→ What to do:
Everything from the line containing "Start a Scan for BLE devices" through the end of the entries should be output exactly; nothing before it is wanted.
>>>>
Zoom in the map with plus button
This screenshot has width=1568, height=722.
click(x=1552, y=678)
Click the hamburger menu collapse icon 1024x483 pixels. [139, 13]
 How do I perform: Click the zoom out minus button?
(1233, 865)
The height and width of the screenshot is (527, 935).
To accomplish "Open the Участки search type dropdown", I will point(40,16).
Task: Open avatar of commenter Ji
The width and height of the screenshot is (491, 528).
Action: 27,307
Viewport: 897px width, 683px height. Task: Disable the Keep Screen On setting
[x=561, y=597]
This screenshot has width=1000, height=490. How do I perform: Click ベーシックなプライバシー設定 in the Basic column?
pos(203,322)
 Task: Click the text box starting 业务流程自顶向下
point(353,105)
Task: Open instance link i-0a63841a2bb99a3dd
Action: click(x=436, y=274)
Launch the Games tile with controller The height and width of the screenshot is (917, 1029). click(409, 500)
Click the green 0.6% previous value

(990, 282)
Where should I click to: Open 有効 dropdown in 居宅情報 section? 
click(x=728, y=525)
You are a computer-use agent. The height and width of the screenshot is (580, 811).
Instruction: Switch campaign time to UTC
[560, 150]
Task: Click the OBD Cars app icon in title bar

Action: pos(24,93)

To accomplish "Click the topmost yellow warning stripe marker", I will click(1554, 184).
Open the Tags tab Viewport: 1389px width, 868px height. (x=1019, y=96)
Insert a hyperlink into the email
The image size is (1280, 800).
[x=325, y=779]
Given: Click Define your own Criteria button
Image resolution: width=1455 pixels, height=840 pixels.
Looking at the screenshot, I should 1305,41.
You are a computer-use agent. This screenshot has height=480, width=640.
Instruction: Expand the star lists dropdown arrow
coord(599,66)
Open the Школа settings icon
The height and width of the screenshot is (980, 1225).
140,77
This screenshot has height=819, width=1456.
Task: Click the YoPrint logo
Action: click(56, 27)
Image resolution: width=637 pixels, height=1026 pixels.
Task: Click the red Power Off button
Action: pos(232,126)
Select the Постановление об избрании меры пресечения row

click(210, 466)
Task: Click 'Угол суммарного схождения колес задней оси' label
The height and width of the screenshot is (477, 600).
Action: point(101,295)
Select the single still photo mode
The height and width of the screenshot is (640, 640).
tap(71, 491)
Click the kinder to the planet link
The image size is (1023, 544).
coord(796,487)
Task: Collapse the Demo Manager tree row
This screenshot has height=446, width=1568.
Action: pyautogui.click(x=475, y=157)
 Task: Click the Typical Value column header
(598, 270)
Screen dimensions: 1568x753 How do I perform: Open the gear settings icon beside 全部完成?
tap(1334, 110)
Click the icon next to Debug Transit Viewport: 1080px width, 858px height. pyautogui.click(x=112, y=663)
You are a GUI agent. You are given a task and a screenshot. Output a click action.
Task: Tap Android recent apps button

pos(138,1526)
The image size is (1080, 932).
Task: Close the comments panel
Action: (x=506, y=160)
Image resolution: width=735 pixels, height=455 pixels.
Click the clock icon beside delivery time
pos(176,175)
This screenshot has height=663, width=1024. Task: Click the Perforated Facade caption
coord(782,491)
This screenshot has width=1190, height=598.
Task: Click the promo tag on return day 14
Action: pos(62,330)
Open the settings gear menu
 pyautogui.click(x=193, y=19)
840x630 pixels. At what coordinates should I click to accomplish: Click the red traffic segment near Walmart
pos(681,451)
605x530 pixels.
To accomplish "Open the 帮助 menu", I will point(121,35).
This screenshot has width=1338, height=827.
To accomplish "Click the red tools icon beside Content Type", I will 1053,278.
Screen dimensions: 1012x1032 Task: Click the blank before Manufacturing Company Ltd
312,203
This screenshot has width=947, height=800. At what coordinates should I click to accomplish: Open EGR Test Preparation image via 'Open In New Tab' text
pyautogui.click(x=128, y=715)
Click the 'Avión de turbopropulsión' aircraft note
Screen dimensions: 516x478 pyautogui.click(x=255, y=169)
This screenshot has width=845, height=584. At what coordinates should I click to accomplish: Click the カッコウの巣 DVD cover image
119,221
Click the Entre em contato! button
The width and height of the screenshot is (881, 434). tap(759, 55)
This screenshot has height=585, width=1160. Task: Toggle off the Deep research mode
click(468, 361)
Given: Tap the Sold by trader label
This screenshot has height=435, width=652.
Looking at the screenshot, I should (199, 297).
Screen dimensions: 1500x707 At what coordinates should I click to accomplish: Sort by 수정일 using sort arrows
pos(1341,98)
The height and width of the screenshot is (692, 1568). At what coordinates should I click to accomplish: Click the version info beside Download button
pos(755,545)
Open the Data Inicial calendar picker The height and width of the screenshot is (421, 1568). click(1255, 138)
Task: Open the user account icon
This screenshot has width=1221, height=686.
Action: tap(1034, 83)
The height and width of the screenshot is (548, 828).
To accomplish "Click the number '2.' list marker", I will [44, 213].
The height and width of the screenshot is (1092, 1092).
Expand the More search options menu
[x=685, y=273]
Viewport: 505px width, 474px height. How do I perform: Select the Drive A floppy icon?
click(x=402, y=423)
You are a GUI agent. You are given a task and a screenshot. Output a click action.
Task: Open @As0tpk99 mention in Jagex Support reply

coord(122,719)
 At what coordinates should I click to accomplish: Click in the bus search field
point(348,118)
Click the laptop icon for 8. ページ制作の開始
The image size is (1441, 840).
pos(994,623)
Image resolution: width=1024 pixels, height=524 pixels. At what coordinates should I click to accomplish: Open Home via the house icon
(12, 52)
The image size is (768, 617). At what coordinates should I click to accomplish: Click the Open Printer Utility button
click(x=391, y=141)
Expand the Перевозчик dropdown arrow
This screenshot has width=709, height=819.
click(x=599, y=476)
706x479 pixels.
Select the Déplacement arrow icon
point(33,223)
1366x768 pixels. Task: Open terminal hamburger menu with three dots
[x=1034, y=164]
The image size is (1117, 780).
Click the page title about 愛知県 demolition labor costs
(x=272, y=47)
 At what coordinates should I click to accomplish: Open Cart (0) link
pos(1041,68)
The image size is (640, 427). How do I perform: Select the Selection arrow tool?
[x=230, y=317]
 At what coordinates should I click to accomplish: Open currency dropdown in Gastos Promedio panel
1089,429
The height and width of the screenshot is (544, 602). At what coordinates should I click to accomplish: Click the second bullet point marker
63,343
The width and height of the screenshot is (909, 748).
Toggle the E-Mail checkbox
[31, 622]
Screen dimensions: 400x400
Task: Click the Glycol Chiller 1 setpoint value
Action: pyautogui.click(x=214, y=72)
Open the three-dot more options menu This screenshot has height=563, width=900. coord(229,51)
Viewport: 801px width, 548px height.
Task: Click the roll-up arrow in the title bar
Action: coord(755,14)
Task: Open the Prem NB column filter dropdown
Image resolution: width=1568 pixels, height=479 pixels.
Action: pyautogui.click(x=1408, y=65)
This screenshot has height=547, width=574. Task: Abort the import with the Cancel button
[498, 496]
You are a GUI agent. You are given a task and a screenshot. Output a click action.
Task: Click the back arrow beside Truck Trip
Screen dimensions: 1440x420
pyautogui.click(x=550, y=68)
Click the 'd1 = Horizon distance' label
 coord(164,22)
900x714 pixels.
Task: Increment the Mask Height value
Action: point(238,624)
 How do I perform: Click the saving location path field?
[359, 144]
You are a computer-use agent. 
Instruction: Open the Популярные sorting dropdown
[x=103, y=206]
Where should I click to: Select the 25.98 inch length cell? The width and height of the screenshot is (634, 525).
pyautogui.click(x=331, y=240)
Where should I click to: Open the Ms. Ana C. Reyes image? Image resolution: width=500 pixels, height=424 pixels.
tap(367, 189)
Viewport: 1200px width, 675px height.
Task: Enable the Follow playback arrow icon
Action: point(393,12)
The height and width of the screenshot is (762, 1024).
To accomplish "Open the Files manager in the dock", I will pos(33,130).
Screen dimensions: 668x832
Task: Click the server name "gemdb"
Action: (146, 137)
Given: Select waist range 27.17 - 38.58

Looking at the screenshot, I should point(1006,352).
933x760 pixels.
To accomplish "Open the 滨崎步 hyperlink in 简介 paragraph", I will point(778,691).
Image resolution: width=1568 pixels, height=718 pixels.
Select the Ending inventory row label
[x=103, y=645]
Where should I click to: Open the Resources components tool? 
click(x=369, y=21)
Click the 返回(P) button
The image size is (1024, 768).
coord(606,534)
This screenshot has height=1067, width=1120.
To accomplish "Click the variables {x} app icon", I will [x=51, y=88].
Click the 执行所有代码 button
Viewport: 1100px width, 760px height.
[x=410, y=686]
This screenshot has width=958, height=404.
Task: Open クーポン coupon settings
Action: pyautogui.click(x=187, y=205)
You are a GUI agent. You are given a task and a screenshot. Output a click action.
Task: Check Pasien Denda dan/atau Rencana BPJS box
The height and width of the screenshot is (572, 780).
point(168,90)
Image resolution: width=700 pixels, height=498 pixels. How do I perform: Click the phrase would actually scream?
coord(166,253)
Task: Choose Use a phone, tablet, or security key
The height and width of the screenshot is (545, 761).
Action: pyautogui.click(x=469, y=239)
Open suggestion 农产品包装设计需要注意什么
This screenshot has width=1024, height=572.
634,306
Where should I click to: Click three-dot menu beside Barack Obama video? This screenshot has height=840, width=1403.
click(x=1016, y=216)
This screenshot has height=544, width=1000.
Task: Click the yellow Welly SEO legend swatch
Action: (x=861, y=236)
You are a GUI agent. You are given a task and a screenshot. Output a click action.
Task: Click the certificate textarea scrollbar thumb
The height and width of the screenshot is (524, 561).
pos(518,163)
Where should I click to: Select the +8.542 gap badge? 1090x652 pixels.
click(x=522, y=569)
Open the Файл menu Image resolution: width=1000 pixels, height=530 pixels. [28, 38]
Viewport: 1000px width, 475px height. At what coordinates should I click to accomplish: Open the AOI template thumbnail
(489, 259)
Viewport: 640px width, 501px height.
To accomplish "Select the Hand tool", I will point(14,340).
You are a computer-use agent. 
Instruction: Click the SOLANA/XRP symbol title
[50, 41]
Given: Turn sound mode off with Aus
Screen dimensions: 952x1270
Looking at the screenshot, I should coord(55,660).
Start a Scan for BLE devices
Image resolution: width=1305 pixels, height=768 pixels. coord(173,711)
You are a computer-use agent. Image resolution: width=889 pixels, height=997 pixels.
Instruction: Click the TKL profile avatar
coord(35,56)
<<<<
→ Result of this task:
Start a Scan for BLE devices
Image resolution: width=1305 pixels, height=768 pixels. coord(173,711)
You are a computer-use agent. Image resolution: width=889 pixels, height=997 pixels.
Instruction: Click the TKL profile avatar
coord(35,56)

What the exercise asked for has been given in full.